**文書本文**.
福音 №337 2016年6月

神は愛 幸いなるかな

 

 「この度の熊本地震はほんとうに衝撃的な出来事でした。永遠の御国を思うこころが、いやがうえにも高まります。いずれこの世は滅びるのでしょうか、イエスのことばはひびきます。悔い改めなければ、みな同じようになる・・・と」

 熊本地震の後、周りのビニールシートの屋根に心痛めながら過ごしておられる友の手紙は次のように続く、

「キリスト者としては当然の思いであることを書きたててもどうにもなりませんが、ただ神は愛である ということだけは土台ですね。またあたりまえのことを書いてすみません」

 「神は愛であるということだけは土台ですね」との言葉に胸が熱くなる。地震でどんなにひどい目にあっても、壊れた家の前に立ち尽くしても、「神は愛である」という土台はビクともしない。キリスト信仰に生きるとは、こういうことなのだと思う。それも誇らしげにではなく「あたりまえのことを書いてすみません」とひそやかに。地震の後に送ってくださったご自身の写真、その下には「老いさらばえてはいますが、希望と喜びがあります」と書かれていた。神様は愛、と信じ抜く恵みは計り知れない。

**処理対象の資料**.

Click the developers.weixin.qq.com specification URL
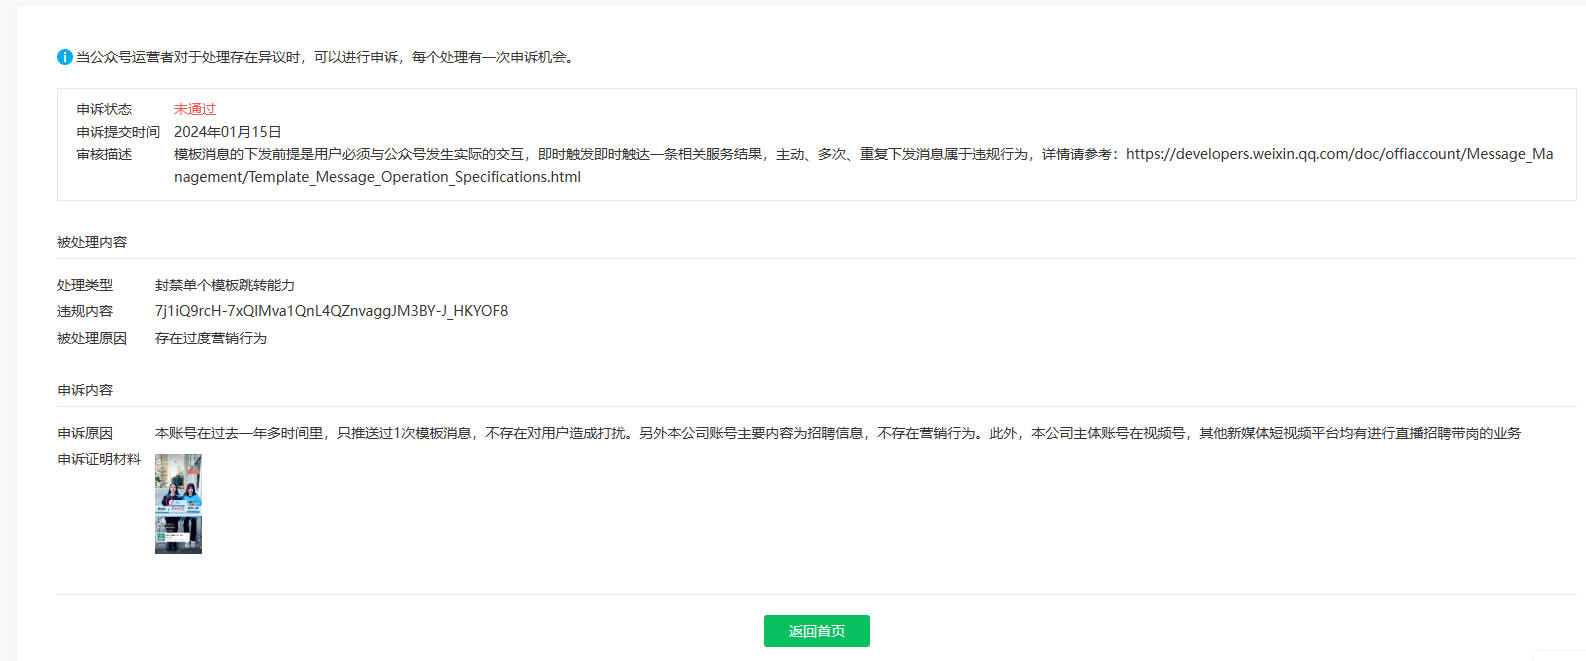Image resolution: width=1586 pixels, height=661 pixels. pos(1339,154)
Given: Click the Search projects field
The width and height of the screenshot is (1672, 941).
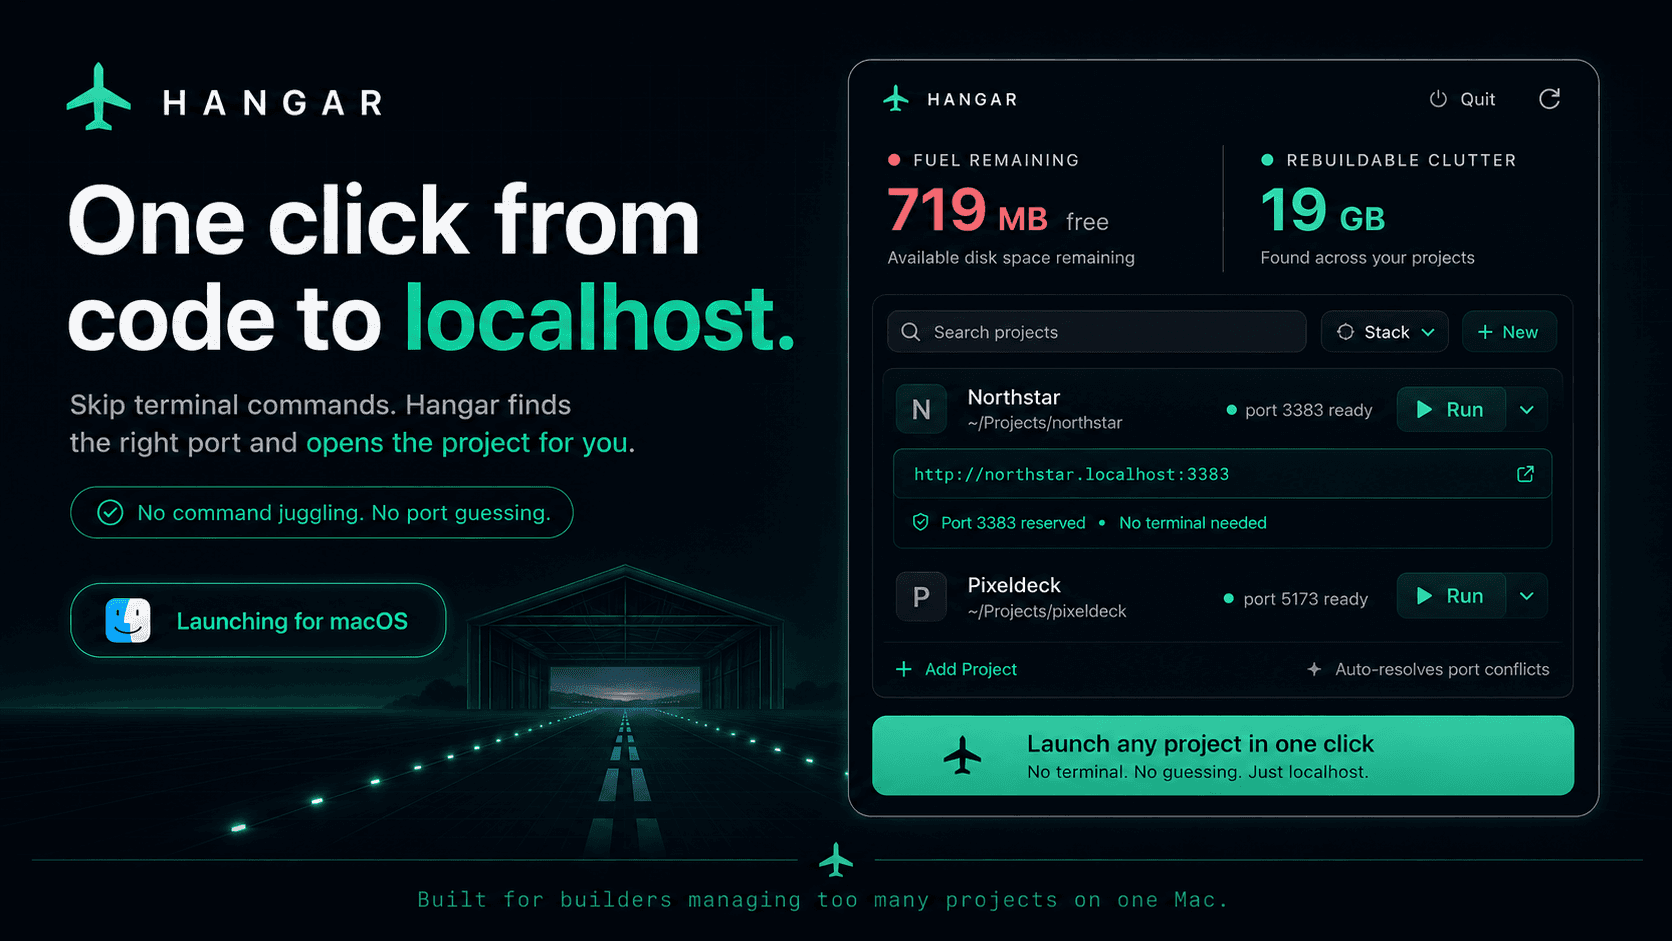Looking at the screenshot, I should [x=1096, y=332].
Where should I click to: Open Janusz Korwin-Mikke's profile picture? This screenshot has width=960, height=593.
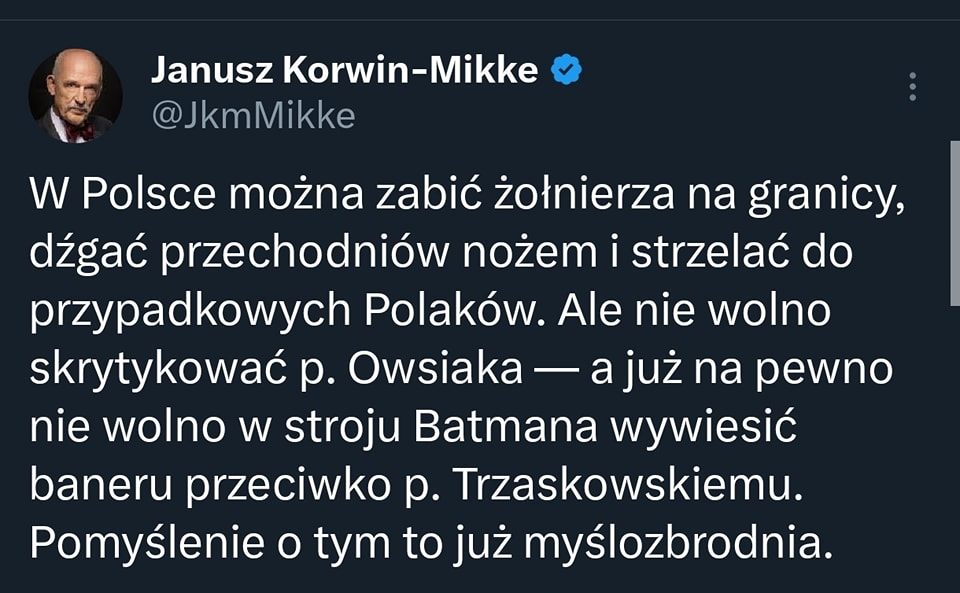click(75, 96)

**取り組む課題**.
- 1) 熊本地震と信仰についての上記の文書本文を、全文一字一句違えずに書き写してください。
- 2) 文書本文の後に並ぶエントリをすべて、一語も変えずにそのまま書き出してください。ただし、画像は解答に含めないでください。

**演習の解答**.
- 1)
福音 №337 2016年6月

神は愛 幸いなるかな

 

 「この度の熊本地震はほんとうに衝撃的な出来事でした。永遠の御国を思うこころが、いやがうえにも高まります。いずれこの世は滅びるのでしょうか、イエスのことばはひびきます。悔い改めなければ、みな同じようになる・・・と」

 熊本地震の後、周りのビニールシートの屋根に心痛めながら過ごしておられる友の手紙は次のように続く、

「キリスト者としては当然の思いであることを書きたててもどうにもなりませんが、ただ神は愛である ということだけは土台ですね。またあたりまえのことを書いてすみません」

 「神は愛であるということだけは土台ですね」との言葉に胸が熱くなる。地震でどんなにひどい目にあっても、壊れた家の前に立ち尽くしても、「神は愛である」という土台はビクともしない。キリスト信仰に生きるとは、こういうことなのだと思う。それも誇らしげにではなく「あたりまえのことを書いてすみません」とひそやかに。地震の後に送ってくださったご自身の写真、その下には「老いさらばえてはいますが、希望と喜びがあります」と書かれていた。神様は愛、と信じ抜く恵みは計り知れない。

- 2)
Click the developers.weixin.qq.com specification URL
Image resolution: width=1586 pixels, height=661 pixels. pos(1339,154)
Given: Click the Search projects field
The width and height of the screenshot is (1672, 941).
Looking at the screenshot, I should [x=1096, y=332].
Where should I click to: Open Janusz Korwin-Mikke's profile picture? This screenshot has width=960, height=593.
click(75, 96)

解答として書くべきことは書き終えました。